30Want wij kennen Hem, Die gezegd heeft: Mijn is de wraak, Ik zal het vergelden, spreekt de Heere. En wederom: De Heere zal Zijn volk oordelen.
31Vreselijk is het te vallen in de handen des levenden Gods.
32Doch gedenkt de vorige dagen, in dewelke, nadat gij verlicht zijt geweest, gij veel strijd des lijdens hebt verdragen.
33Ten dele, als gij door smaadheden en verdrukkingen een schouwspel geworden zijt; en ten dele, als gij gemeenschap gehad hebt met degenen, die alzo behandeld werden.

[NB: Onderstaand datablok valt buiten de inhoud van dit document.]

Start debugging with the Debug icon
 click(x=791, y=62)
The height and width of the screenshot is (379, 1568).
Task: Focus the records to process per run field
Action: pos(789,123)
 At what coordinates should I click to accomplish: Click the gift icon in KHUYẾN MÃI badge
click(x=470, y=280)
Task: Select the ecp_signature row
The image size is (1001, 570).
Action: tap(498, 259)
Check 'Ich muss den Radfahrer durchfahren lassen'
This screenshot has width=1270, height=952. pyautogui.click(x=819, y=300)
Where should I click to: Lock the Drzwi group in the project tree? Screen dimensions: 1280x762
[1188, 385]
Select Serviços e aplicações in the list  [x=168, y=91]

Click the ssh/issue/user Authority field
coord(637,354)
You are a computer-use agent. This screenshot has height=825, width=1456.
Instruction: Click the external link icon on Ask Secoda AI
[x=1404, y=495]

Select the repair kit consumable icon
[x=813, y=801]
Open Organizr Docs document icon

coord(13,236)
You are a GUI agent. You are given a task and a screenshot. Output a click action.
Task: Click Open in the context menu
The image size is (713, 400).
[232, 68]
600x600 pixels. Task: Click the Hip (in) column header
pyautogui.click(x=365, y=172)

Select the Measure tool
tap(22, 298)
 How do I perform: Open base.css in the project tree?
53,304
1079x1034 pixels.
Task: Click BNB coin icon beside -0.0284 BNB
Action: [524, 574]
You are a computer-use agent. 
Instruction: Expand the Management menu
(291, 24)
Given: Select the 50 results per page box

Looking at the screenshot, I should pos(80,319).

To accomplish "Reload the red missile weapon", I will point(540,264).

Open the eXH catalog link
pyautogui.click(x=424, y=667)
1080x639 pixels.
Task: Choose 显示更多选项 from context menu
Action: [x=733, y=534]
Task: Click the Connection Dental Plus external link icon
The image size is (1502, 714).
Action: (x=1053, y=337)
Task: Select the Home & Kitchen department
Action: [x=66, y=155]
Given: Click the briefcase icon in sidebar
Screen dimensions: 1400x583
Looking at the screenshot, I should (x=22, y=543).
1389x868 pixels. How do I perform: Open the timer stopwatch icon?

34Want gij hebt ook over mijn banden medelijden gehad, en de roving uwer goederen met blijdschap aangenomen, wetende, dat gij hebt in uzelven een beter en blijvend goed in de hemelen.
35Werpt dan uw vrijmoedigheid niet weg, welke een grote vergelding des loons heeft.
36Want gij hebt lijdzaamheid van node, opdat gij, den wil van God gedaan hebbende, de beloftenis moogt wegdragen;
37Want: Nog een zeer weinig tijds en Hij, Die te komen staat, zal komen, en niet vertoeven.
38Maar de rechtvaardige zal uit het geloof leven; en zo iemand zich onttrekt, Mijn ziel heeft in hem geen behagen.
39Maar wij zijn niet van degenen, die zich onttrekken ten verderve, maar van degenen, die geloven tot behouding der ziel.